---- EXTRACTED DATA
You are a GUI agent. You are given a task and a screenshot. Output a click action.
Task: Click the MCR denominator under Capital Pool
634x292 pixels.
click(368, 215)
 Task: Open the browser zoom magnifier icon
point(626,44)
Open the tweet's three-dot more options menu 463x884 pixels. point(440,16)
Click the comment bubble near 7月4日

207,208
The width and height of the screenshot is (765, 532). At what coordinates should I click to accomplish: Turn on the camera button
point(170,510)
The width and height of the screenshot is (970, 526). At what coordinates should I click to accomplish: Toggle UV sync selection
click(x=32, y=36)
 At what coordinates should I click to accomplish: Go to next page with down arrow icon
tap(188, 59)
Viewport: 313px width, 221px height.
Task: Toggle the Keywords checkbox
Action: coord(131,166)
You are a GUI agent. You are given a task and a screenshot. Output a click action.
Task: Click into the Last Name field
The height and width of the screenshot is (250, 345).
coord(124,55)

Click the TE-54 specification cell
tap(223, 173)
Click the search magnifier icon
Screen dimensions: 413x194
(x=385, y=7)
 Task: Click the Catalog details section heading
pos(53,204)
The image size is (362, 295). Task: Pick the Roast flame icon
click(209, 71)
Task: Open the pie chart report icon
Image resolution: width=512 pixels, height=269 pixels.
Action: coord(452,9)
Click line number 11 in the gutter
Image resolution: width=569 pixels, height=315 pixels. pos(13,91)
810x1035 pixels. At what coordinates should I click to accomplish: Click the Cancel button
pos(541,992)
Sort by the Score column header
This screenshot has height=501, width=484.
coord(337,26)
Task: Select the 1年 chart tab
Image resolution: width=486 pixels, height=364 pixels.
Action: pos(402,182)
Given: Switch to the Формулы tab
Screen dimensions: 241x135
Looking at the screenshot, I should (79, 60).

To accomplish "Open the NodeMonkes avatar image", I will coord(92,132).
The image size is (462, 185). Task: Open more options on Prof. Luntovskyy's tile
--------
Please repeat each line from the one with "Task: Open the pie chart report icon" through the last line of the data above, and add nothing.

Task: Open the pie chart report icon
Image resolution: width=512 pixels, height=269 pixels.
Action: coord(452,9)
Click line number 11 in the gutter
Image resolution: width=569 pixels, height=315 pixels. pos(13,91)
810x1035 pixels. At what coordinates should I click to accomplish: Click the Cancel button
pos(541,992)
Sort by the Score column header
This screenshot has height=501, width=484.
coord(337,26)
Task: Select the 1年 chart tab
Image resolution: width=486 pixels, height=364 pixels.
Action: pos(402,182)
Given: Switch to the Формулы tab
Screen dimensions: 241x135
Looking at the screenshot, I should (79, 60).

To accomplish "Open the NodeMonkes avatar image", I will coord(92,132).
The image size is (462, 185). Task: Open more options on Prof. Luntovskyy's tile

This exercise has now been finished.